# Maliau Basin, Sabah, Malaysia.  June 2011



## moloch (Aug 27, 2011)

In June, I visited the Maliau Basin Reserve in Sabah with a group of butterfly photographers from Malaysia and Singapore.  I met the group on the net and they kindly invited me along to participate in a survey of the butterflies near the headquarters of the reserve.






I was happy to visit since it is difficult to gain access to the Maliau Basin.  Reaching the reserve involved a five hour drive by 4x4 from the coastal city of Tawau.  It was sad to see the extent of habitat loss in this part of Sabah.  Nearly four hours of the journey passed through oil palm plantations and these stretched to the horizon in all directions.  Sometimes, I saw the skeletons of old trees but the rainforest that once covered this area was completely gone.  The last hour of the trip passed through selectively logged forest where all of the big trees had been removed.  The forest canopy was broken so there were lots of vines and ferns in the understorey.  Walking through this was impossible but I heard/saw quite a variety of birds including forest species such as pittas, trogons and hornbills.  The headquarters was situated in selectively logged forest although it was in reasonable condition.  The slopes and basin itself were never logged so the forest there was primary.

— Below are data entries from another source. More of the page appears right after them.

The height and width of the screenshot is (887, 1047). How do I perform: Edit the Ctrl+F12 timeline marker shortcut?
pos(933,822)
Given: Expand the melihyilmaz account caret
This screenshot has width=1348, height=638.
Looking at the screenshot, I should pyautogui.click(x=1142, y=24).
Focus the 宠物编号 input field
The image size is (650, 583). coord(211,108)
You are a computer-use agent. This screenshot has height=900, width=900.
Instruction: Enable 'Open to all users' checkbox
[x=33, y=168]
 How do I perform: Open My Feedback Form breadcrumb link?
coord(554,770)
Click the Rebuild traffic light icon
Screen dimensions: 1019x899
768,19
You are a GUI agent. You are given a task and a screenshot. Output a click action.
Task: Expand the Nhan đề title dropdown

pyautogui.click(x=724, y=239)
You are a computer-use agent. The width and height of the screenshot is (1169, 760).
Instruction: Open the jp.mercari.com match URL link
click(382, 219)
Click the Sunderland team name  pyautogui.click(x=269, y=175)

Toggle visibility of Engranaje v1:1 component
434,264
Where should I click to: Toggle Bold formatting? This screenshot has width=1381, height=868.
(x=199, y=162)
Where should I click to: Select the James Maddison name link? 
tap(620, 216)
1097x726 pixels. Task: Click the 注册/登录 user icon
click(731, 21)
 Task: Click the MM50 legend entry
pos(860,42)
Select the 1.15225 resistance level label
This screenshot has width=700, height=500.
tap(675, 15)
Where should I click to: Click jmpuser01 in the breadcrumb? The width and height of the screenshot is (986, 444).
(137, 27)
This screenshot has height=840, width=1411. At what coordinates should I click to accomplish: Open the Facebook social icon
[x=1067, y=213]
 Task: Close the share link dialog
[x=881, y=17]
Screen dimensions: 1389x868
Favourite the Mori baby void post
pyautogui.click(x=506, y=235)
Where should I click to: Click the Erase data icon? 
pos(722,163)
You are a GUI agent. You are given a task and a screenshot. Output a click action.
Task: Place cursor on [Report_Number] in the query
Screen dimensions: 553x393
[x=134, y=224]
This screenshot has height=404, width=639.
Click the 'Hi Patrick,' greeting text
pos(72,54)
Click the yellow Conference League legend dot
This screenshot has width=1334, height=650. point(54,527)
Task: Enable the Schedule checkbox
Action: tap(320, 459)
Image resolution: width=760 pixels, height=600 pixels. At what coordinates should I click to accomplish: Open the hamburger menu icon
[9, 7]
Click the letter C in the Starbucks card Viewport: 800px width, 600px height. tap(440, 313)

Here is a distant view of the Maliau Basin.  The northern slopes are higher than those in the south.  The headquarters is situated just below the southern slope of the reserve.







...selectively logged forest near the headquarters:












Here is our accommodation at the headquarters of the reserve.  It was a nice place with great views of the surrounding trees.  At night, all sorts of interesting inverts and moths visited the lights.







The forest was often "steamy" in the early mornings:







We sat in the mornings and evenings and watched hornbills flying back and forth from these trees to a nearby fruiting _Ficus_.  Hornbills were abundant and included many Rhinoceros, Helmeted, Wreathed, Black and Bushy-crested.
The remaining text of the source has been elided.